Pesquisas acadêmicas em diferentes países, como Estados Unidos, Reino Unido e Alemanha, mostraram que mulheres tendem a votar mais à esquerda do que homens.


A diferença foi atribuída a fatores como o aumento de divórcios, que deixou mulheres mais pobres e, portanto, mais propensas a apoiar partidos que priorizem o combate à desigualdade; à maior ligação delas com políticas sociais; e à crescente escolarização.


Também no Brasil, pesquisas de intenção de voto apontaram vantagem mais larga de Lula sobre Bolsonaro entre as mulheres.


A cientista política e professora da UFMG (Universidade Federal de Minas Gerais) Mara Telles, por outro lado, diz que a disputa política em torno do que é a família e do que é ser mulher pode influenciar de alguma forma o cenário.


O debate resvala em temas presentes nas últimas duas eleições presidenciais como banheiros unissex e educação sexual nas escolas.


Enquanto a direita aparenta maior grau de consenso nesses debates, a esquerda parece estar dividida, afirma ela, que também é presidente da Associação Brasileira de Pesquisadores Eleitorais.


LONGEVIDADE E FATORES SOCIAIS AJUDAM A EXPLICAR MAIORIA FEMININA


Um conjunto de fatores, demográficos e sociais, ajudam a explicar a maior presença de mulheres no eleitorado no Brasil.


A maior expectativa de vida é uma delas. Em 2022, a projeção era de 72 anos para os homens e 79 para mulheres.


A diferença se deve tanto a questões genéticas quanto a sociais e comportamentais, como a exposição maior à violência, a menor frequência ao médico e a maior prevalência de consumo abusivo de álcool entre os homens, por exemplo.


Se a longevidade fosse a única explicação para a maior proporção de mulheres no eleitorado, o impacto seria menor: como o voto a partir dos 70 anos é facultativo, uma maior parcela de eleitoras idosas poderia não significar mais votos na urna. Mas não é o caso.

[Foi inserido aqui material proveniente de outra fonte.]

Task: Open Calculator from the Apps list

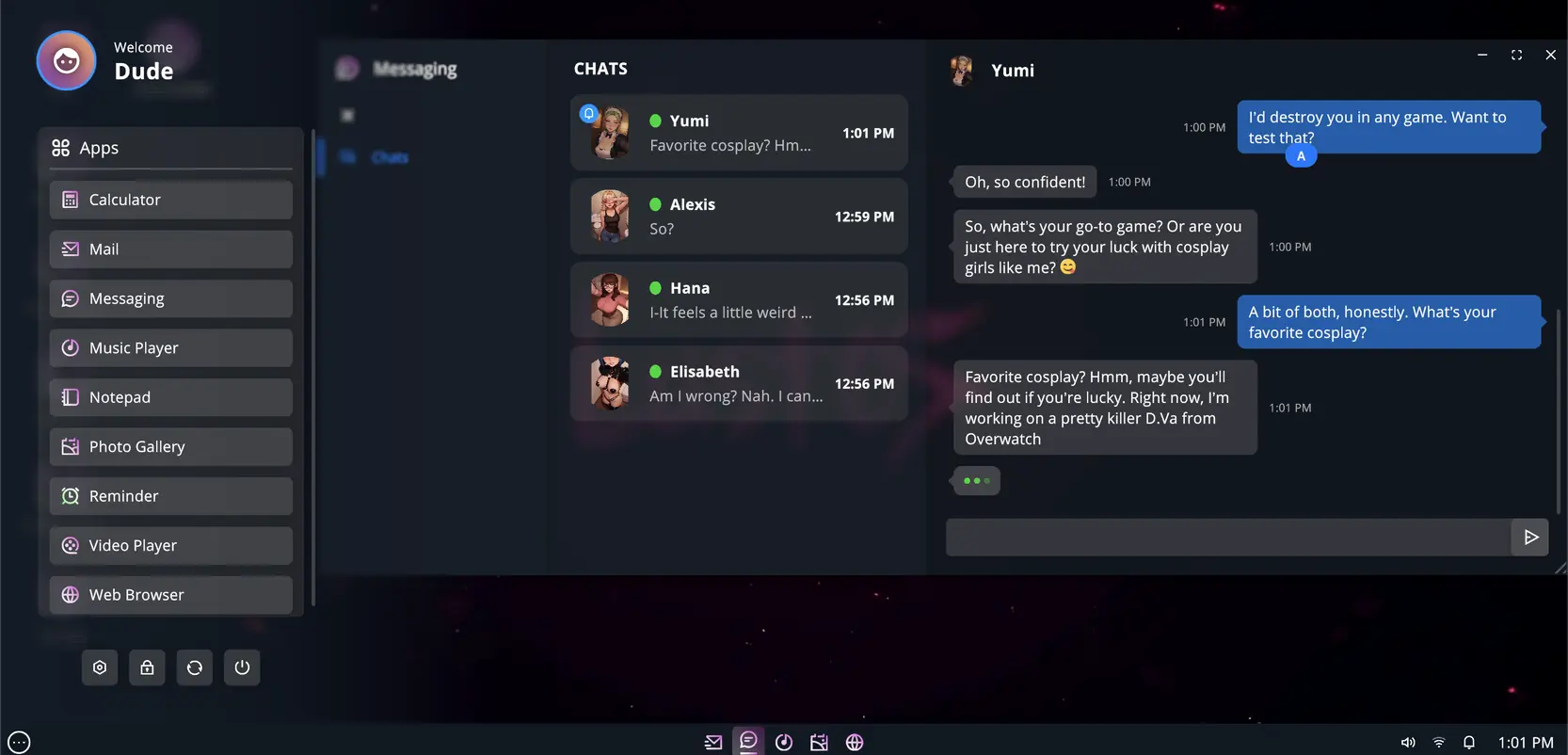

Os dados do TSE mostram que o predomínio feminino é praticamente o mesmo na faixa etária do voto obrigatório (18 a 69 anos), com as mulheres representando 52,2% desse grupo. Elas são a maioria em 3.444 municípios, incluindo todas as cidades grandes do país, considerando esse recorte.


Contribui também para esse resultado o fato de os homens estarem mais sujeitos a algumas situações que geram o cancelamento do título ou a suspensão dos direitos políticos.

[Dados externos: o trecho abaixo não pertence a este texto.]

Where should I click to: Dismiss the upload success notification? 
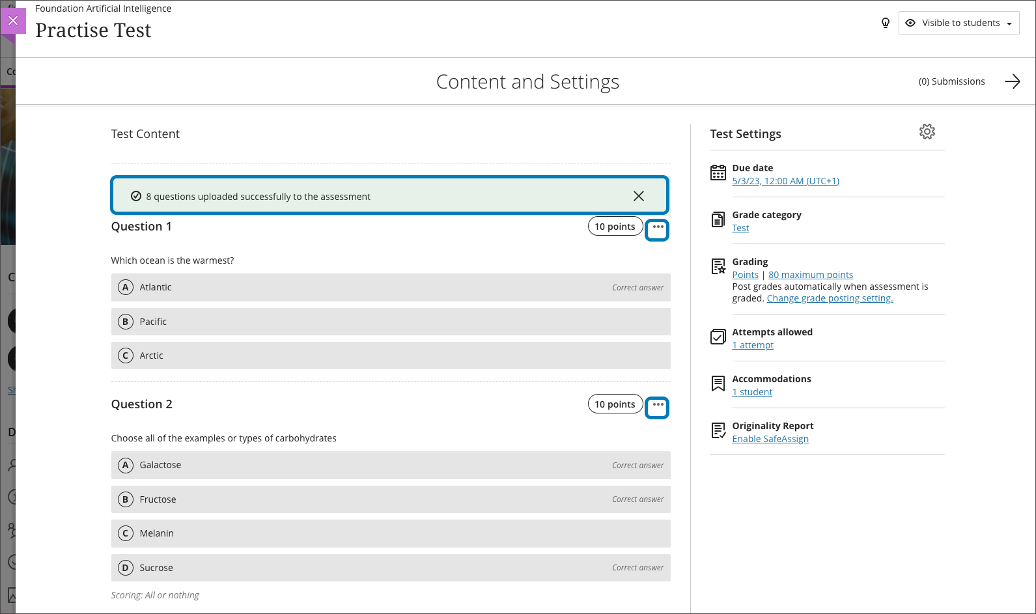click(639, 195)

Nas eleições de 2022, eles constituíram uma fatia de 55% dos eleitores faltosos, ou seja, aqueles ausentes em três pleitos seguidos. Com isso, podem ter o título cancelado caso não paguem multa ou se justifiquem no prazo legal.


Homens são também 95% das 832 mil pessoas privadas de liberdade no sistema prisional. Presos com condenação em trânsito em julgado não podem votar. Os provisórios até poderiam, mas apenas uma parcela diminuta está com a situação eleitoral regularizada.